Your answer must be a word-for-word copy of the listing, with all pictures excluded.

────────────────

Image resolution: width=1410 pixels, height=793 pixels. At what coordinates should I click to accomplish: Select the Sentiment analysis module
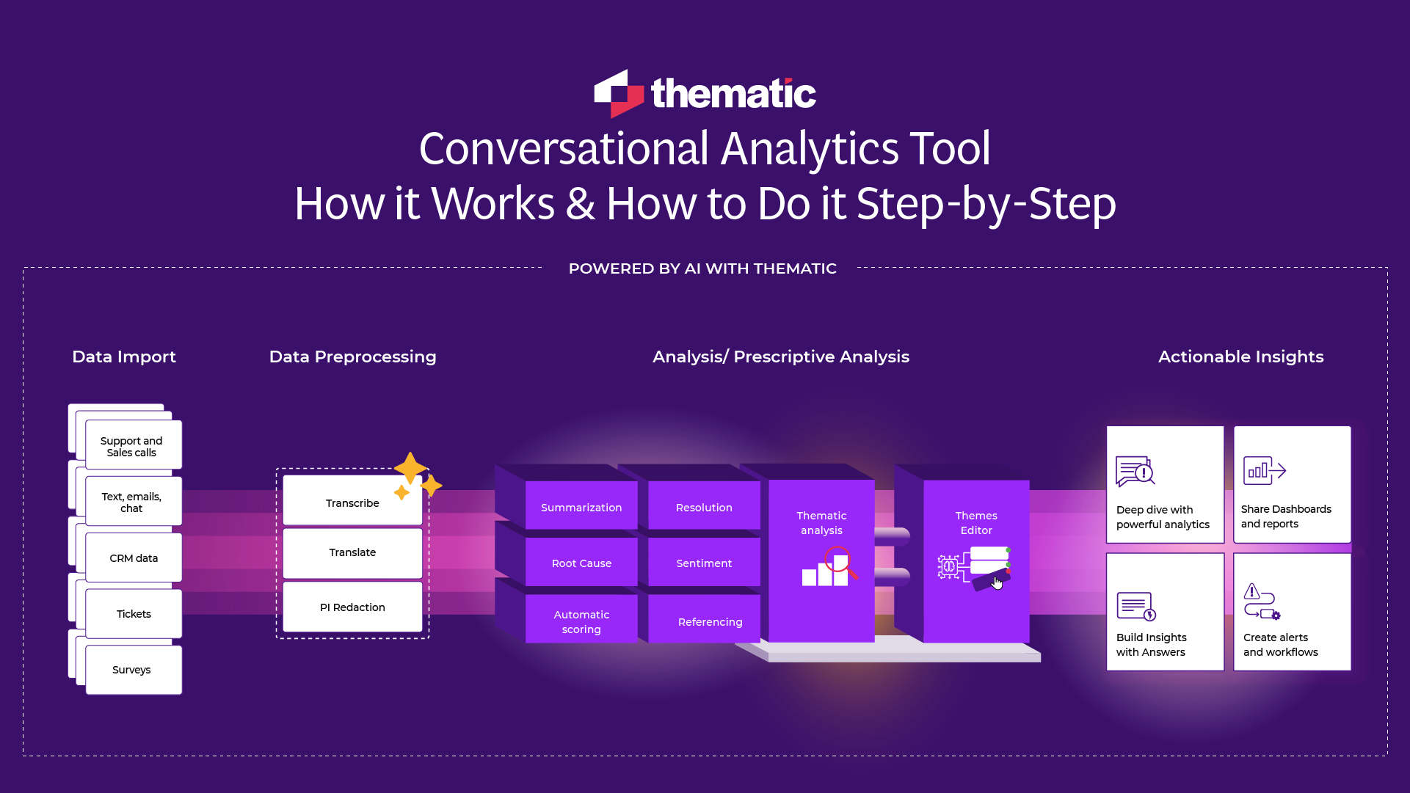704,563
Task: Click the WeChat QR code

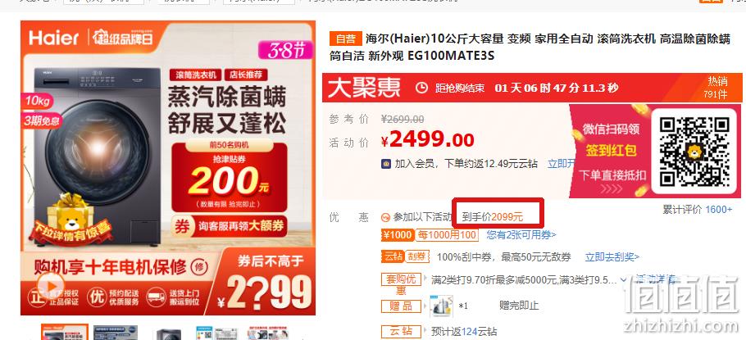Action: click(694, 152)
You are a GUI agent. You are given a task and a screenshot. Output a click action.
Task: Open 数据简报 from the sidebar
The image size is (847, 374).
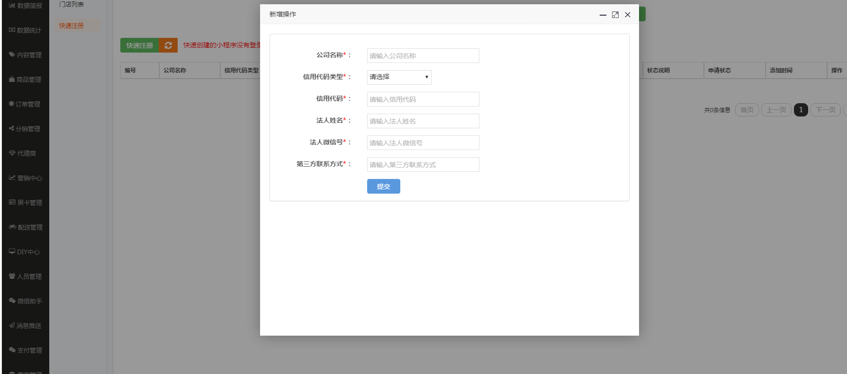pos(26,6)
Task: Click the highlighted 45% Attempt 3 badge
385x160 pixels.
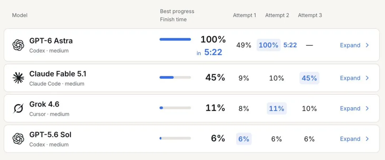Action: [309, 78]
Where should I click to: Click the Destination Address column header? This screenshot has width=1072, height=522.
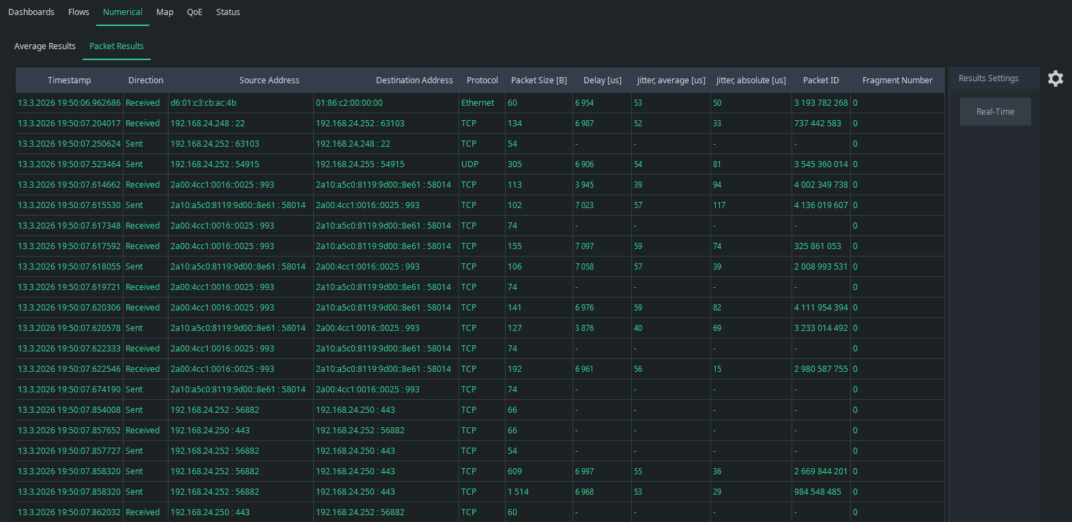(414, 81)
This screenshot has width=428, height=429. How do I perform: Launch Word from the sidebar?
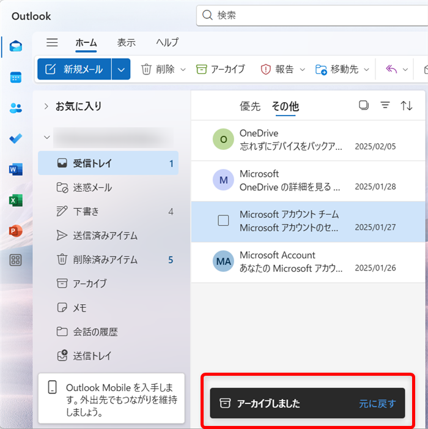tap(16, 169)
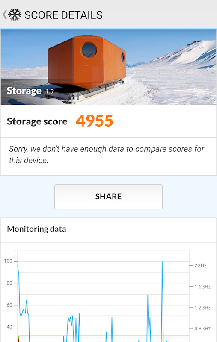Tap the 1.6GHz axis label
The width and height of the screenshot is (217, 342).
[202, 286]
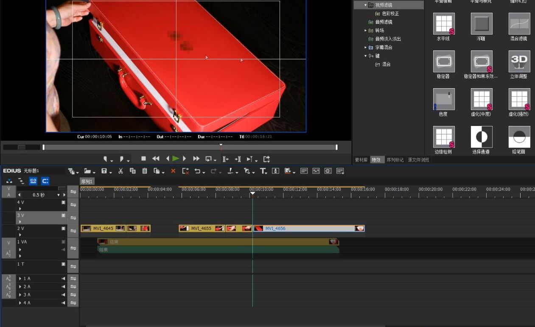
Task: Open the audio mixer icon
Action: coord(316,171)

────────────────

Task response —
Image resolution: width=1410 pixels, height=793 pixels. At what coordinates should I click to accomplish: Select the Sentiment analysis module
704,563
Task: Click the WeChat QR code

Action: click(694, 152)
You are a GUI agent. You are given a task and a screenshot. Output a click action.
Task: Open 数据简报 from the sidebar
The image size is (847, 374).
pos(26,6)
Task: Click the highlighted 45% Attempt 3 badge
385x160 pixels.
Action: [309, 78]
Where should I click to: Click the Destination Address column header? This screenshot has width=1072, height=522.
(414, 81)
This screenshot has width=428, height=429. How do I perform: Launch Word from the sidebar?
tap(16, 169)
Tap the 1.6GHz axis label
The width and height of the screenshot is (217, 342).
[202, 286]
Task: Open the audio mixer icon
Action: coord(316,171)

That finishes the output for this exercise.